Tuesday, August 11, 2015

Baby Mason Boy is FOUR Months Old!

Madelynn calls her baby brother baby Mason boy.  She loves calling him that and it cracks us up.  So our baby Mason boy has now turned four months.  And he is pretty awesome.

Mason is very happy and smiley.  He loves to talk to people and always gives great big smiles when someone pays attention to him.  He has really grown up this month.  He is very aware of what is going on around him, turns when he hears one of our voices to look for us, watches our cat Max, loves to try and watch TV (which we don't let him), giggles a little more often now but still not a lot, loves to be snuggled by any one of us, sleeps in his swing great, sleeps in his bed at night great, is starting to hold toys, chews on his fingers a lot, reaching for things a little, and has even started trying to roll over. He is definitely more curious about the world around him then he was a few weeks ago. 

He still has grumpy days depending on what I ate.  Most days are great but every once in a while something I ate upsets his stomach and he is not super happy about it.  He is sleeping great!  I would say probably about four nights a week he sleeps completely through the night until at least 6.  He went until 7:30 the other morning and had gone to bed at 8.  11.5 hours of sleep!  So great!  But he still has random nights where he wakes up at 2:30 or 3 to eat and then goes back down for three or four more hours.  No rhyme or reason for any of it but I think it is still great!  The next thing I need to start working on is getting him to fall asleep on his own in his crib in the evening.  He likes to be nursed to sleep and laid down asleep.  Sometimes he wakes up and then won't go to sleep.  I'll start working on that after Disneyland.  I also need to get him napping in his crib.  He still prefers to nap in his swing which is fine for now but I know he is starting to wake up a little easier with his brother and sister playing around him.  It would be nice to get him in his room for naps pretty soon.  Probably when his big brother is in school in the fall. 

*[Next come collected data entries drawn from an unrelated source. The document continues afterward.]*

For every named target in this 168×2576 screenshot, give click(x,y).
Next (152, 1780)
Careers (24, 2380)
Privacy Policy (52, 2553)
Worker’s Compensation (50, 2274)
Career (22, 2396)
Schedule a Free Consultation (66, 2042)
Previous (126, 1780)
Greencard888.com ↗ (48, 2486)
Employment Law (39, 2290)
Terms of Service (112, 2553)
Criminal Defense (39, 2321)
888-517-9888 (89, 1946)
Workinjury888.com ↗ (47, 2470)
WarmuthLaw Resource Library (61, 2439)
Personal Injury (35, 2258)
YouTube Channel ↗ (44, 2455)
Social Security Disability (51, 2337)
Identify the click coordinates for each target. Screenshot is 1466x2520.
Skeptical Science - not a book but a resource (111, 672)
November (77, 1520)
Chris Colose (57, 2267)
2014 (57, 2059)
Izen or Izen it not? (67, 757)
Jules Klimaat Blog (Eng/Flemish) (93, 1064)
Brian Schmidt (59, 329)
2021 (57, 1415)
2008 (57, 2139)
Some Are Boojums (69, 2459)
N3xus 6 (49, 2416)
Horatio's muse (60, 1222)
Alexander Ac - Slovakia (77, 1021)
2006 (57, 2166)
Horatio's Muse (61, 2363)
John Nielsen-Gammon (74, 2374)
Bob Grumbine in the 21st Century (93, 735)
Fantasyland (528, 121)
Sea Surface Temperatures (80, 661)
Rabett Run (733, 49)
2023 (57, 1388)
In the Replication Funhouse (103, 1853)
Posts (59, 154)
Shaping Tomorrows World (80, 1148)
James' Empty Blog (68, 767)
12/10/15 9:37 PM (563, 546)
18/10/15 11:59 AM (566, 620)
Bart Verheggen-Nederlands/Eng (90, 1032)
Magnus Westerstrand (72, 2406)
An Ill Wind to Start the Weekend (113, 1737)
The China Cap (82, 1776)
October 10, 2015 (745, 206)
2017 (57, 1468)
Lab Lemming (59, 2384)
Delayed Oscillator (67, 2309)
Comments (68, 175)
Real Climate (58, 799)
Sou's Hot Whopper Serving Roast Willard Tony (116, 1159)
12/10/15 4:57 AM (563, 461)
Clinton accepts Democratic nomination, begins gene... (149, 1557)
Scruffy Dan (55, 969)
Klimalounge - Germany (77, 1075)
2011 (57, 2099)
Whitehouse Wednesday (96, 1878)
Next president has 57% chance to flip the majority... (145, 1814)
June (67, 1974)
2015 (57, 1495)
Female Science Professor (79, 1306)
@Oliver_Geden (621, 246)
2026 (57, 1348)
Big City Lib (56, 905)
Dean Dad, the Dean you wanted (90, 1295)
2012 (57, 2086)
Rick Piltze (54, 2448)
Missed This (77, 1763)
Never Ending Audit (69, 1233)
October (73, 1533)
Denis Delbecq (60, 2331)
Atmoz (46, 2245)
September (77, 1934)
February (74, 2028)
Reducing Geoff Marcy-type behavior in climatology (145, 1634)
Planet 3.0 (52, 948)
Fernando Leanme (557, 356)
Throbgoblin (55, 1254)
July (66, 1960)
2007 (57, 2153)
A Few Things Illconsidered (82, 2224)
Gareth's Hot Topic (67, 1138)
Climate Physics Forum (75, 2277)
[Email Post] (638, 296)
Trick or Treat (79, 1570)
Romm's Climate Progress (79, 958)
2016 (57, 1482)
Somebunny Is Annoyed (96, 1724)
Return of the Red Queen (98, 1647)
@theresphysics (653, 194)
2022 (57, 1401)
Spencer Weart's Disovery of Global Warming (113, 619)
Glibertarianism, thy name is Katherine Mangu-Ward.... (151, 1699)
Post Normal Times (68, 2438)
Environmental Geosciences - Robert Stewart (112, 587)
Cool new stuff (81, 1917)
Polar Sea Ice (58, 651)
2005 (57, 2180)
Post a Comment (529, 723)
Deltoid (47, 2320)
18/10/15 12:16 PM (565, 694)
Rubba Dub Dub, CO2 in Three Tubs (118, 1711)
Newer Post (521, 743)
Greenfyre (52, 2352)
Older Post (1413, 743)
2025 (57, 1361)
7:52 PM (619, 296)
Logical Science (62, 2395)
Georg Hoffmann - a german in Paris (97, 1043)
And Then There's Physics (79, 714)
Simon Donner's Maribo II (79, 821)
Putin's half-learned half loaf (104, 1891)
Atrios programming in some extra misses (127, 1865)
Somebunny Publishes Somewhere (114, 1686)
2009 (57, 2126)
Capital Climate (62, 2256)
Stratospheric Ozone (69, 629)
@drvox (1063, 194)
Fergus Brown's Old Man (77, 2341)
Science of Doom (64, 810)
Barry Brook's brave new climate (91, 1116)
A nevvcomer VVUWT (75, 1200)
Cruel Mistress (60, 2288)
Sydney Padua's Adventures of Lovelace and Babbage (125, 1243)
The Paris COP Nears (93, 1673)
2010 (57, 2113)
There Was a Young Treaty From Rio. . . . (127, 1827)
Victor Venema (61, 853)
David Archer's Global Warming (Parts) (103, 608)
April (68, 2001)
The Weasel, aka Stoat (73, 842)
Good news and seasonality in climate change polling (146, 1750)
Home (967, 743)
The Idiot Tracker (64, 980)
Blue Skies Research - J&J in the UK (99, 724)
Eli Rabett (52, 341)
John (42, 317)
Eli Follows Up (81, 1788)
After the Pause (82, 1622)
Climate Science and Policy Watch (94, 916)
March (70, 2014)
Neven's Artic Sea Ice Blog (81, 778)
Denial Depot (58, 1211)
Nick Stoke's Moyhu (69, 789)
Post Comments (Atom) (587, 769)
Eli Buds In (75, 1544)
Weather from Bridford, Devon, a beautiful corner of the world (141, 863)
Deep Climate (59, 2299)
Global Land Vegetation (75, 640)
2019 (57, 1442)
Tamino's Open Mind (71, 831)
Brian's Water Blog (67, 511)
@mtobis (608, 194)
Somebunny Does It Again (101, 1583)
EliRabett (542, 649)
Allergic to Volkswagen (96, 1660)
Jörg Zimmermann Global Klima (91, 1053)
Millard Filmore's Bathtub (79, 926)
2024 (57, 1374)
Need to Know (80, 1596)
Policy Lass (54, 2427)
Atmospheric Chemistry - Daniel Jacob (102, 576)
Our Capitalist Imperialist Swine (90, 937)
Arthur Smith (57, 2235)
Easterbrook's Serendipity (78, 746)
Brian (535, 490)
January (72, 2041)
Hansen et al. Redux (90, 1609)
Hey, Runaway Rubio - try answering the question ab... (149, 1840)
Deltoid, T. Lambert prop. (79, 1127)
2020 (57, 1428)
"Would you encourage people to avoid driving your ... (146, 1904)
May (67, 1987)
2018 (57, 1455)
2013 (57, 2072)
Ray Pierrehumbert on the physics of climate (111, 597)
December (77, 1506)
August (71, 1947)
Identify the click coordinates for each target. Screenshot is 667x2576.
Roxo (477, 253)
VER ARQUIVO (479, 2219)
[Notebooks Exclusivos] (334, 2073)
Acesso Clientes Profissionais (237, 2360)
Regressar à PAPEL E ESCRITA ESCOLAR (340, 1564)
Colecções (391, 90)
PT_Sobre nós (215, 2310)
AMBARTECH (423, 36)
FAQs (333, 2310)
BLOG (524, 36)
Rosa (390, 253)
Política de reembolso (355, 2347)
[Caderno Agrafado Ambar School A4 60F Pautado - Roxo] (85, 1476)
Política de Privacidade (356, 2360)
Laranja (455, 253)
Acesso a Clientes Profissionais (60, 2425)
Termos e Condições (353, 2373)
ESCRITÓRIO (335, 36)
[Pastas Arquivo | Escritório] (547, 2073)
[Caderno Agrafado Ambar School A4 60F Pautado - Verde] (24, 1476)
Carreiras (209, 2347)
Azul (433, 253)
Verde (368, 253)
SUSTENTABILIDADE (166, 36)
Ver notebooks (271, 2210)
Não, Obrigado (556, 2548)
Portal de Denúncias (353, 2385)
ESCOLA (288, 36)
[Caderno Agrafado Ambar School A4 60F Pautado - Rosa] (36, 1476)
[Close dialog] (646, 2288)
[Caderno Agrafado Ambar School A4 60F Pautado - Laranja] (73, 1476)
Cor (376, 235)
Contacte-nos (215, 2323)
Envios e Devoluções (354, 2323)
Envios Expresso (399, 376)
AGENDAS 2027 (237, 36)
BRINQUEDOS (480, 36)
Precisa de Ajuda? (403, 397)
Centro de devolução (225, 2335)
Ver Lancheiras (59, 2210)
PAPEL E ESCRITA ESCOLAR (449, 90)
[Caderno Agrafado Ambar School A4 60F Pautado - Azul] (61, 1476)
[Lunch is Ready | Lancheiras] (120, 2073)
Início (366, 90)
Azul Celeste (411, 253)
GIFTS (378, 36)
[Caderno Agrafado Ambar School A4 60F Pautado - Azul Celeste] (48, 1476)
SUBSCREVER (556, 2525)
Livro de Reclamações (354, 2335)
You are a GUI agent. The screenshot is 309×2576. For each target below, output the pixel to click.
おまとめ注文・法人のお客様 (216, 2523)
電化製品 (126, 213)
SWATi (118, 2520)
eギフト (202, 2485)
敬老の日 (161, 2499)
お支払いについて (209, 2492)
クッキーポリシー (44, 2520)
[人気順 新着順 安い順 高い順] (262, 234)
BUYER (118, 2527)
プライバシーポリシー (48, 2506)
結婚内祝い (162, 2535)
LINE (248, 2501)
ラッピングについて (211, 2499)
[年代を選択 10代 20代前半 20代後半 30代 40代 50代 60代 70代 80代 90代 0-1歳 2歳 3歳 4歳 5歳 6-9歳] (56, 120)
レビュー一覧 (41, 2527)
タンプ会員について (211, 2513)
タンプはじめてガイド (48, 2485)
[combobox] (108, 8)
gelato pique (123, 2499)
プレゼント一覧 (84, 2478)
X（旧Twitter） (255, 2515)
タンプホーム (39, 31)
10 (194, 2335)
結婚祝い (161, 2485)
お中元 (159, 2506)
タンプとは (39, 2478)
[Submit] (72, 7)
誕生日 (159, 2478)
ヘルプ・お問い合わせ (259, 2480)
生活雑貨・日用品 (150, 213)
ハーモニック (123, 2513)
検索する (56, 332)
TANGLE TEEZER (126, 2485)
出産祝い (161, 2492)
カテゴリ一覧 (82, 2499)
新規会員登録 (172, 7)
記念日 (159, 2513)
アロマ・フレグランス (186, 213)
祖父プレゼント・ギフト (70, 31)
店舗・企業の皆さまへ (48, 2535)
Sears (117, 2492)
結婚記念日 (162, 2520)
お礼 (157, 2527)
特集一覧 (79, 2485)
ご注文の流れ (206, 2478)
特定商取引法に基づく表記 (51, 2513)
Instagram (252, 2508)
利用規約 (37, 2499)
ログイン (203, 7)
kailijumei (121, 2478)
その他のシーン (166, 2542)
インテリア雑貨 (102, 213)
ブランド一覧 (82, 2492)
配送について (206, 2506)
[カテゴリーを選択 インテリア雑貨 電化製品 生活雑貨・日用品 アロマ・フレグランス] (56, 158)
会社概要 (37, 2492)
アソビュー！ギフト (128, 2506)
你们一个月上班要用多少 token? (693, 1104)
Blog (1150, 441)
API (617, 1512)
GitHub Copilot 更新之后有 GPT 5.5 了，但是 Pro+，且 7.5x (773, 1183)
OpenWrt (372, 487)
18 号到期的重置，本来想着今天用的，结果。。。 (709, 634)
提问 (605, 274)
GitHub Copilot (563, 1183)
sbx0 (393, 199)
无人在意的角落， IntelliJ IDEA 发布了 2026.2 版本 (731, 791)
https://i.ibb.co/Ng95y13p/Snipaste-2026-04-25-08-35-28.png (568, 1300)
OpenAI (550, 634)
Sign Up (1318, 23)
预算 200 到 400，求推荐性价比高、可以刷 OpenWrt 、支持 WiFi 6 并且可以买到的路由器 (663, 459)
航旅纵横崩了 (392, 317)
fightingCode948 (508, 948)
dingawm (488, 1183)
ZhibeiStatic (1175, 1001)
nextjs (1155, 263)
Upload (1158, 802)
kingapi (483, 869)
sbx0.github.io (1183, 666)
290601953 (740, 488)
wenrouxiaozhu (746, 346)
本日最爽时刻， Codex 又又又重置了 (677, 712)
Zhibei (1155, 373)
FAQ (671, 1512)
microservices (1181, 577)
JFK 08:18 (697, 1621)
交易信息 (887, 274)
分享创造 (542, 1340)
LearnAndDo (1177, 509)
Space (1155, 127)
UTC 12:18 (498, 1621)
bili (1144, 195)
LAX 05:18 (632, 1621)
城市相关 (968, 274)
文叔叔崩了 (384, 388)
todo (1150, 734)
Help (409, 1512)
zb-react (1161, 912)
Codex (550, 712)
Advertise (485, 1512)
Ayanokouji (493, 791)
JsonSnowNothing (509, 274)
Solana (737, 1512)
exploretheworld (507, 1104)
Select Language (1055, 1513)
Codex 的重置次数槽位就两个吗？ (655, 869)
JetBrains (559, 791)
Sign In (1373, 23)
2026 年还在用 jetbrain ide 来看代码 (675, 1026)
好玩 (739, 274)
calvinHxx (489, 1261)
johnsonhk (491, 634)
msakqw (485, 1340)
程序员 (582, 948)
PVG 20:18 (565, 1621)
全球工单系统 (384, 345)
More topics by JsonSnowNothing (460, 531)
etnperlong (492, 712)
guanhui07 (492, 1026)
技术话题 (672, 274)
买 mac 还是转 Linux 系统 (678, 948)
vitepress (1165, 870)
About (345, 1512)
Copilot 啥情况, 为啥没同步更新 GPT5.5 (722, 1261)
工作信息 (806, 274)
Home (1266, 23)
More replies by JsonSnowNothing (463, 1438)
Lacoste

He act as if he is teething.  I am really not ready for that.  But he chews on his fingers all day and mine if I let him (not sucking, chewing), drools a ton right now, and sometimes will fuss for no other apparent reason.  But it seems a little early to me. 

He is a great car baby and falls asleep pretty quickly on most car trips.  Even if he just woke up from a nap he will often fall asleep.  This bodes well for us on Friday as we drive down to Anaheim!  Praying he is easy on that long of a drive! 

He is in 3-6 month clothes and size 1/2 or size 2 diapers.  The 1/2's from Costco are getting a little too small.  But we have just a few left.  We haven't started any solid food yet which is the longest I have ever waited.  I started both Carter and Madelynn the day they turned four months but I just don't feel like I am in a hurry this time around.  Maybe after we get home from Disneyland I'll try a little rice cereal.  I've stopped bringing him to work with me at the church for the most part.  He was getting a little too hard to have here with me.  He does better napping at home anyway. 

He is just the sweetest.  I kind of feel like he has been our easiest baby.  Sorry Carter and Madelynn ;)  But I think the Lord knew I needed that with the third.  I am very aware that three is about what I can handle.  Thankful for God's plan for our family!

Love you sweet baby Mason boy! (No, I am not going to start calling him that!)

Friday, July 17, 2015

Mason is THREE Months!

Mason is actually three months and nine days (my bad).  And he is delicious.  Seriously, this kid is just about the cutest and sweetest thing ever.  I could just kiss him all day long.  And tonight, at three months and nine days old, he laughed at me for the first time!  It was beautiful!  A real giggle and he kept doing it every time I made a high pitched squeal because I was so excited to hear him laugh.  And Jay was the one holding him so I have a witness.  I love the stage he is in right now.  He still sleeps a lot during the day but is sleeping so much better at night and is starting to interact with us.  He started smiling over the last month and it is the most beautiful smile.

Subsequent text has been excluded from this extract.